If you’re in the market for a reasonably priced SD WAN, with a no-compromise feature-rich security combination, then Cisco Meraki and Zscaler Internet Access is the perfect marriage – delivering a highly competitive business case bundle for large branch networks.
Meraki is emerging as a leading choice for SD WAN, and Zscaler has been the undisputed leader in cloud security for the last eight years. In this article, we cover why this combination works well for large network deployments, and unpack why clients are choosing Zscaler as the security overlay for such deployments.
A significant driver for SD WAN adoption is network cost reduction, and very few products achieve that as well as Cisco Meraki. At almost half the cost of alternate SD WAN solutions, Meraki is gaining traction with service providers and large branch customers in sub-Saharan Africa. Some may argue that they don’t compete with the feature-rich SD WAN vendors like VeloCloud, Citrix and their sister Cisco Viptela, but many others agree that it ticks all the key requirements for an SD WAN project.
And when it comes to securing your SD WAN edge from the Internet, the question is should a Meraki customer opt for the Meraki UTM licence on the edge appliance, or Zscaler’s cloud security, which processes all security in the cloud?
We have found clear business cases where using a Meraki and Zscaler bundle was the logical choice for both security and cost, as well as cases where it was better to consider adding the Meraki UTM licence. Where large organisations have many branches with a user count less than 20 per branch, Zscaler proves to be the leader in both features and cost. And in scenarios where there were few branch office sites and high volumes of users per site, Meraki UTM makes more financial sense – albeit compromising some key security services such as SSL inspection and mobile user policy enforcement. This cost versus security trade-off is specific to the customer’s appetite for risk.
Financial business case
The main differences
There are some very clear differences between the solutions that have a lot to do with the transformation between edge and cloud security architectures.

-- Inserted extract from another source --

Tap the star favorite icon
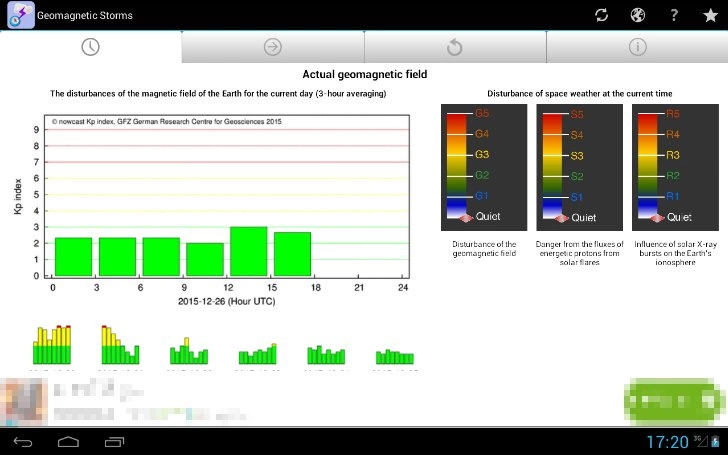 710,15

Because Zscaler is cloud based with over 120 POPs worldwide, high availability is a part of the solution design allowing each branch, regardless of size, to connect to a primary and secondary node. With Meraki should you require high availability, which is most likely in the case of larger sites like the 30 user example, you will need to deploy a second appliance and UTM licence.
Meraki UTM does all the security processing at the edge, drawing from the resource capability of the edge appliance. In order for small appliances to be able to scale, they simply have to avoid resource-intensive security features. The entry-level devices for Meraki SD WAN seem more than capable of securing a small edge, however, their inability to deliver SSL inspection highlights the effect of limited processing power.
SSL encryption accounts for more than 85% of all Internet traffic today and security providers argue that if you can’t see what’s within the SSL session, you are actually only securing a small percentage of your Web traffic. Unlike Meraki, Zscaler does all security inspection in their cloud, providing all the elastic resources of cloud to cope with resource-intensive security scanning such as SSL inspection. This uniquely positions cloud security vendors with the ability to deliver a comprehensive security solution – normally only achievable in a DC – to a small branch or remote worker.
In addition to the UTM capability in Meraki, Zscaler delivers additional edge security that include DLP, Advanced Sandbox, Advanced Threat Protection, Bandwidth Management and Layer 7 Firewall with IPS. This full cloud security stack is applied to all users, irrespective of when they are in or outside the network.
The deployment of both is straightforward, but Zscaler requires all Internet traffic from the branch to be routed to the Zscaler cloud via an IPSEC or GRE tunnel (or TLS from mobile workstation or mobile smartphone). When using Zscaler no security processing happens at the edge keeping the Meraki SD WAN appliance lightweight, fast and theoretically evergreen. As a result, scoping an SD WAN becomes simple and buying smaller appliances without the concern of running out of resources becomes possible.
Zscaler is uniquely positioned to deliver mobile workstations or smartphones with the same level of security in the HQ, because the background applications (Z-app) route all Internet requests from the devices through the Zscaler cloud as well. Alternative solutions have a significant impact on compute resources on the devices as well as cost.
It is clear there are two polar opposite business cases when comparing the cost of security with Zscaler and Meraki UTM – the difference is almost entirely based on pricing strategy of edge versus user.
Zscaler is the clear favourite in security functionality and cost in organisations with a large volume branch network and low user count. In these cases, and if the user average is less than 20, Zscaler provides the strongest security service at the best possible price point. And because Zscaler is a cloud platform, company security policies can be enforced on users when they are inside the network, or outside.
Meraki is the price winner when you have branches with a very high volume of users as they price per edge and not user. The break-even point for Meraki to become most cost competitive at the SD WAN edge would be greater than 20 users. In these cases, users are only protected when they are inside the branch or network.
However, Zscaler highlights some significant benefits in driving security processing to the cloud by being able to deliver stronger security without compromising branch or mobile workstation performance. It’s therefore easy to assume that as users become increasingly mobile and organisations move applications to the cloud, cloud security vendors will be the best positioned to deliver enterprise security.